横塚氏のその理念は青い芝のメンバーに受け継がれ、「心の共同体」を作るための「健全者手足口論」なるものも出されたりもしたのだろうが、互いを知る「心の共同体」を理解されぬままに、云うがままに健全者は障がい者の手足口になるべきと誤解されもしたのだろう。障がい者の手足口になる事により健全者が出来なくなっても生きられる事を知る「生存権」の必要性であるはずなのに。

ドキュメント映画にもなった『えんとこ』遠藤滋さんなどが実践されている「生かしあう関係」はそんな青い芝の議論から生まれたものであるだろうと、この本を読み、思いもした。
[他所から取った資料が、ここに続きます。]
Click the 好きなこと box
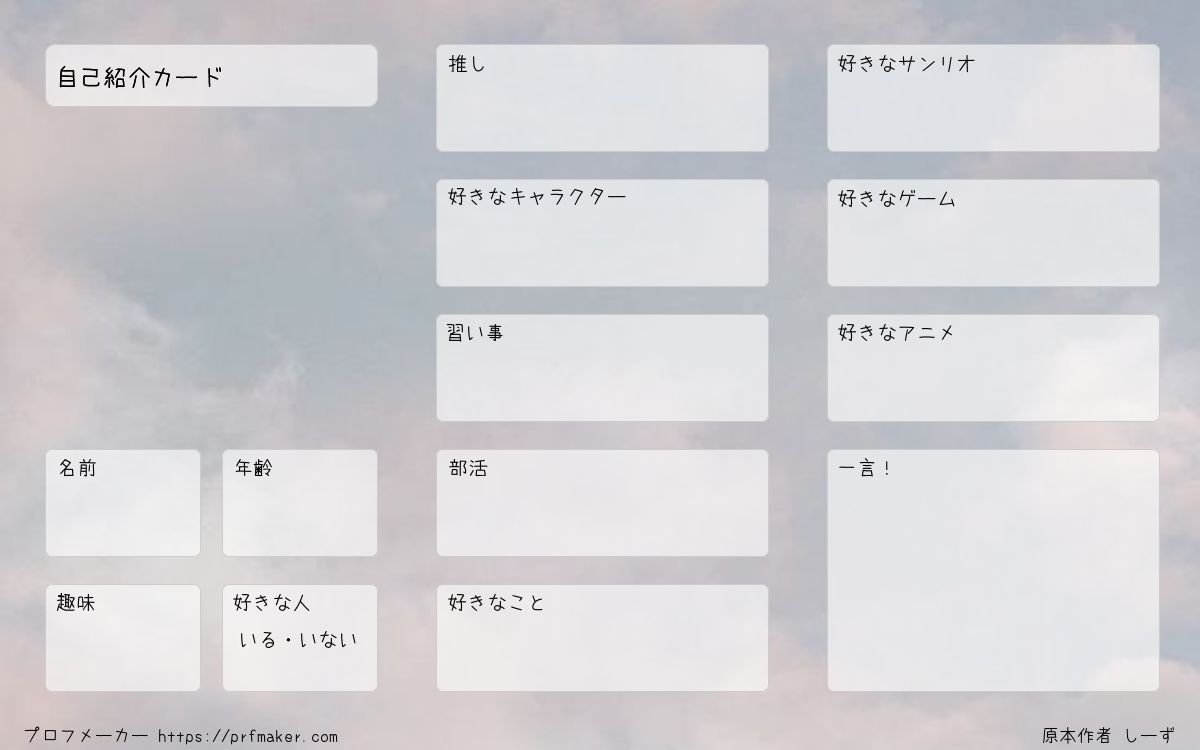point(602,638)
昨今、ますます社会保障の不備が取り上げられるのに、行政の福祉切り詰めは加速してきている。運動論を語る人々は、当事者が声があげないと嘆かれるけれど、殺される側の理論を説いた当事者たちの社会保障に対する危惧は、少子高齢の福祉切り詰め行政として、現実の物となろうとしている。

今の社会問題は声を出さない当事者の問題ではなく、「働かざる者人に非ず」として少子高齢、環境破壊を推し進めた健全者社会の問題であり、福祉切り詰めの加速を許す政治の問題だろう。

ゆとりなき時代の行く末に殺される側の理論は存在する。